## [WHAT TO PRODUCE]
Reproduce the lines of the material below verbatim, leaving out the pictures.

Target position records
— Begin —
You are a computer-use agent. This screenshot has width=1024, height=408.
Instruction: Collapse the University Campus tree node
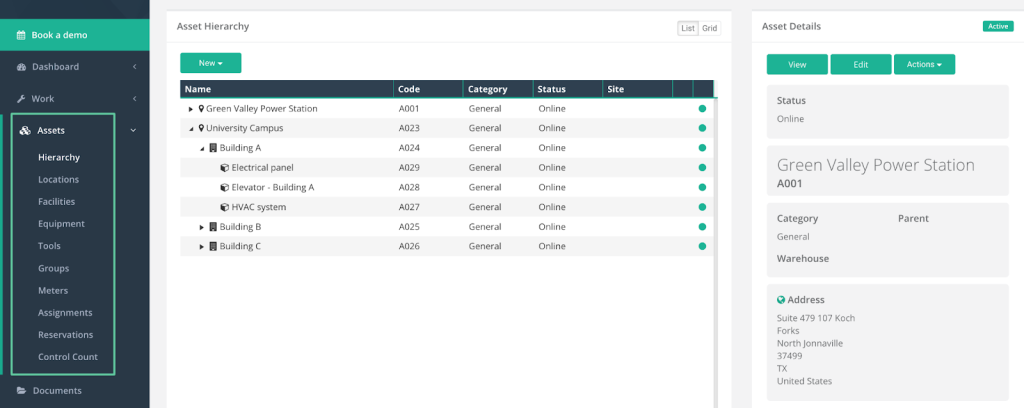tap(191, 129)
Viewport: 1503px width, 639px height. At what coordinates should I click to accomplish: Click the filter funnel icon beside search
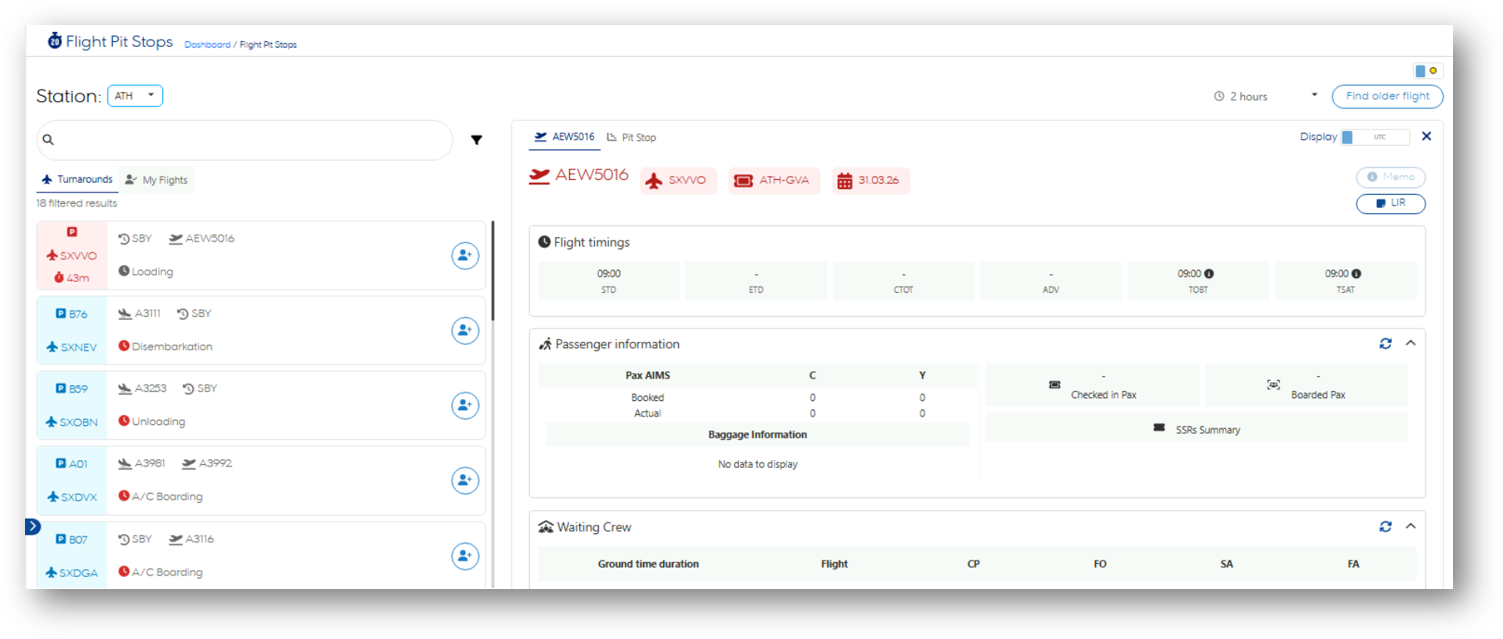tap(477, 140)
— End —
## [RESULT OF THE TASK]
You are a computer-use agent. This screenshot has width=1024, height=408.
Instruction: Collapse the University Campus tree node
tap(191, 129)
Viewport: 1503px width, 639px height. At what coordinates should I click to accomplish: Click the filter funnel icon beside search
tap(477, 140)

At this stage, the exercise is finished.